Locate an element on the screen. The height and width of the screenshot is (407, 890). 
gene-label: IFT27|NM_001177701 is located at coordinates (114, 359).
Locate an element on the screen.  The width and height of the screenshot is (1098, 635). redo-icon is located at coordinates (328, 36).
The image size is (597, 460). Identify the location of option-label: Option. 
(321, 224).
■ ■ ■ ■ ■ ■ ■
__Required action__: Please update the stretch from the line containing "The image size" through the end of the entries, swapping "Identify" for "Find" and leaving everything else the same.

__Solution for this task__:
The image size is (597, 460). Find the location of option-label: Option. 
(321, 224).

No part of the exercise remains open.